— begin Source document —
How does early appointment of the auditor benefit the client?

A

Client benefits from more efficient scheduling of the audit and early completion of the work after the year end of the fiscal report.

The auditor benefits in planning the work, especially those needed to be done before year end.

18
Q

Which of the following audit risk components may be assessed in non-quantitative terms?

Control risk
Detection risk
Inherent risk

A

All of them.

The components may be assessed in quantitative or non quantitative terms.

19
Q

How does detection risk differ from control and inherent risk?

A

Detection risk can be changed at anytime based on the auditor discretion.

20
Q

What is detection risk?

A

Risk that procedures performed to reduce audit risk to an acceptably low level will not detect a misstatement that exist that can be material individually or combined with other misstatements.

21
Q

What is inherent risk?

A

The susceptibility of an assertion about a class of transaction, account balance, or disclosure to a misstatement that could be material, individually or combined with other misstatements, before consideration of related controls.

22
Q

What is control risk?

A

The risk that internal control will not timely prevent or detect and correct, a material misstatement that could occur in an assertion.

23
Q

What is performance materiality?

A

The amount set by the auditor at less than the materiality for

1) the statements as a whole or
2) particular classes of transactions, balances or disclosures.

24
Q

What should be considered in determining whether uncorrected misstatements are material, individually or in the aggregate?

A

Auditor should consider the size and nature of the misstatements relative to:

1) Classes of transactions, account balances, or disclosures, and
2) The Financial Statement as a whole.

The auditor also considers the circumstances for each misstatement and the effect of uncorrected misstatements in prior periods on the relevant classes of transaction.

25
Q

What is projected misstatements?

A

The auditors best estimate of misstatements in populations based on audit samples

26
Q

if management took no action, after the CPA notified the board, because the amounts were immaterial to the Financial Statements… what should the CPA do?

A

Consider withdrawing. if no remedial action is taken.

even if illegal act is immaterial, the auditor should consider withdrawing

27
Q

what are some things an auditor should consider when planning an audit?

A

Among others:
1) The financial statement accounts likely to contain misstatements

2) Conditions that require extensions of audit tests.

28
Q

is the predecessors engagement letter useful to the auditor?

A

No it is not. However the documentation provides useful information for an auditor.

29
Q

What does the auditor professional judgement do?

A

determine the necessary audit plans and the specific audit procedures that will gather sufficient appropriate audit evidence to reduce risk to an acceptably low level.

Which enables auditor to draw reasonable conclusions on which to base the opinion

30
Q

Why does an auditor obtain an understanding of a new client?
— end Source document —
#### Written exercise 1
Return the passage of the auditing text starting with "The susceptibility of" and going on through "in an assertion.", word for word.
The text on auditing and the records that follow have no connection to each other.
— begin Dataset entries —
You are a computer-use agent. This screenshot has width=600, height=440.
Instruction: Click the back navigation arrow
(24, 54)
— end Dataset entries —
— begin Dataset entries —
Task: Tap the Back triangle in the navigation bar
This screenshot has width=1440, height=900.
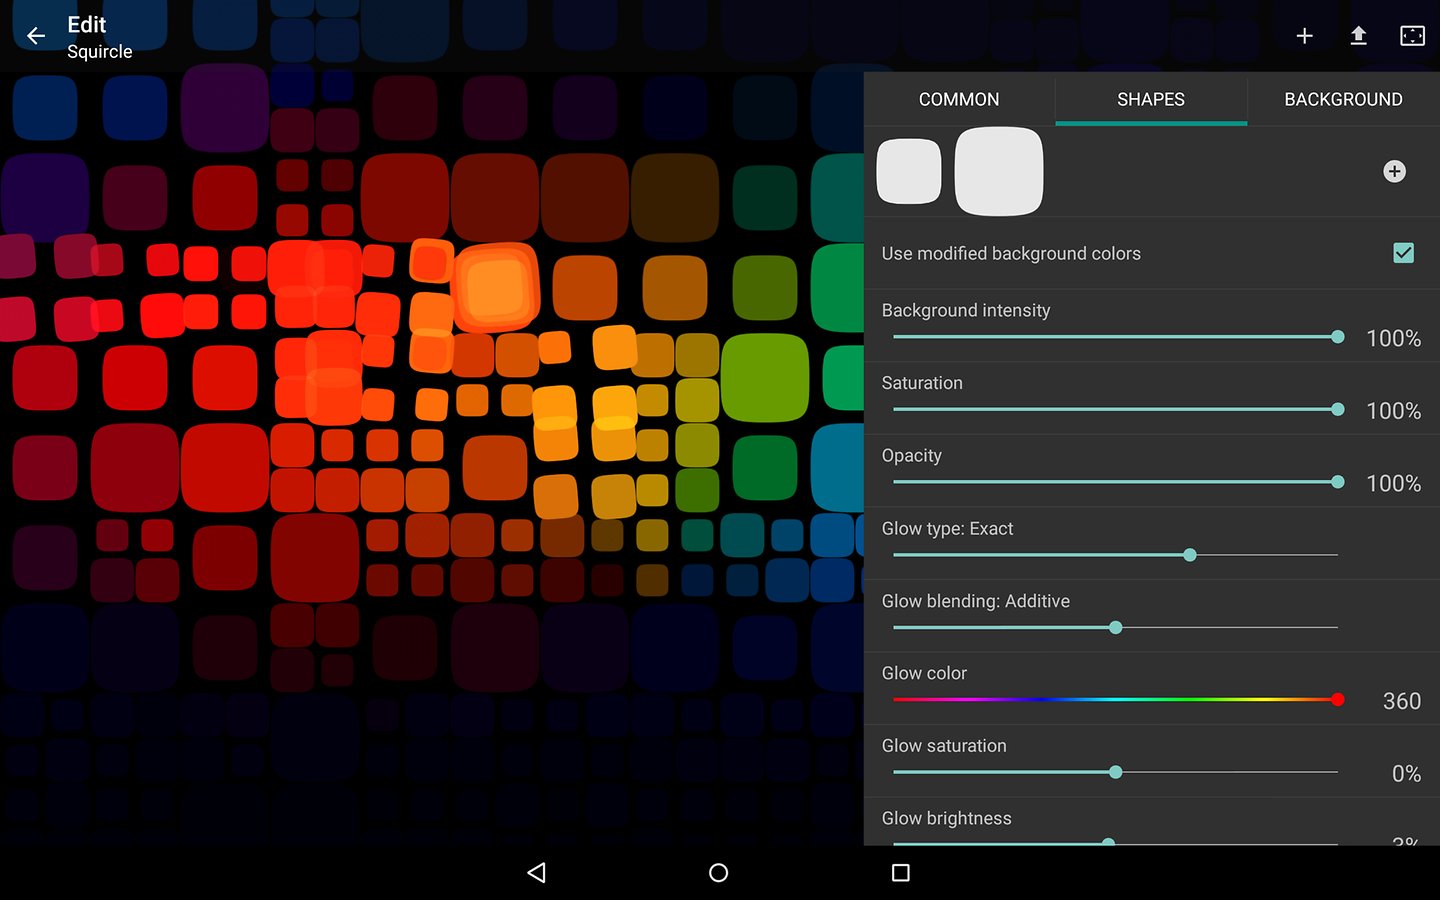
— end Dataset entries —
— begin Dataset entries —
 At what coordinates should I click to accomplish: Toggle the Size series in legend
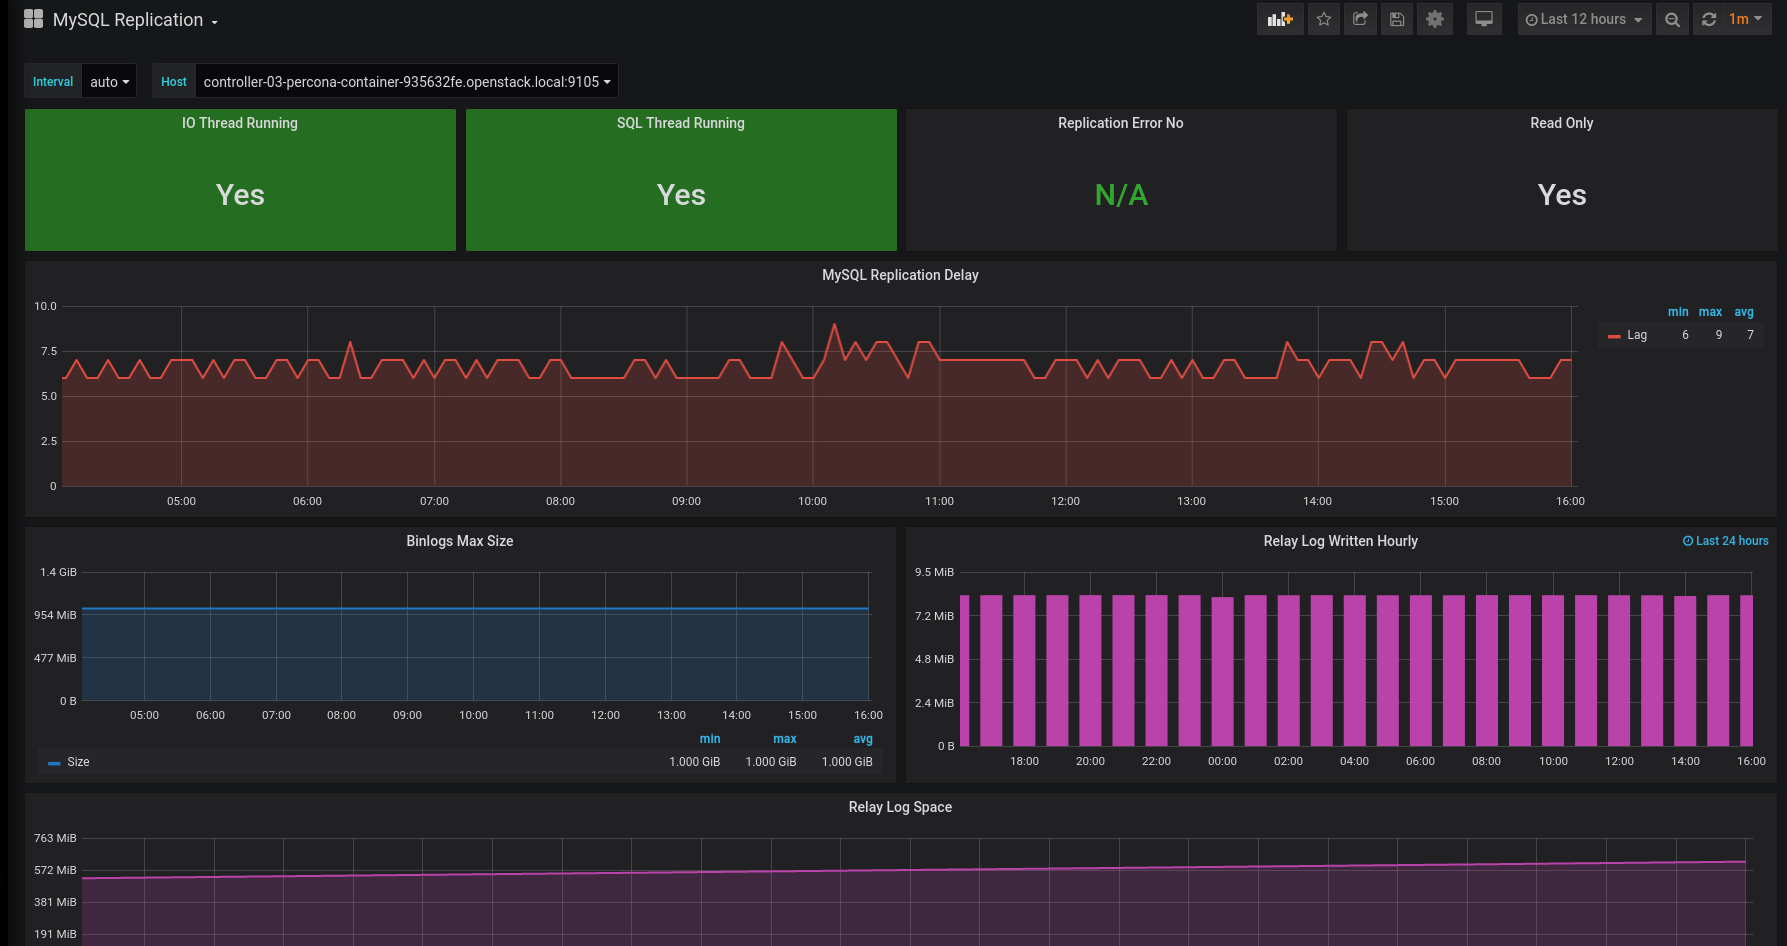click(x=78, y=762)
— end Dataset entries —
#### Written exercise 2
Retype the lines of the records starting with the line with "At what coordinates" and going on through the line with "click(x=78, y=762)", omitting the pictures.

#### Worked solution 1
The susceptibility of an assertion about a class of transaction, account balance, or disclosure to a misstatement that could be material, individually or combined with other misstatements, before consideration of related controls.

22
Q

What is control risk?

A

The risk that internal control will not timely prevent or detect and correct, a material misstatement that could occur in an assertion.

#### Worked solution 2
 At what coordinates should I click to accomplish: Toggle the Size series in legend
click(x=78, y=762)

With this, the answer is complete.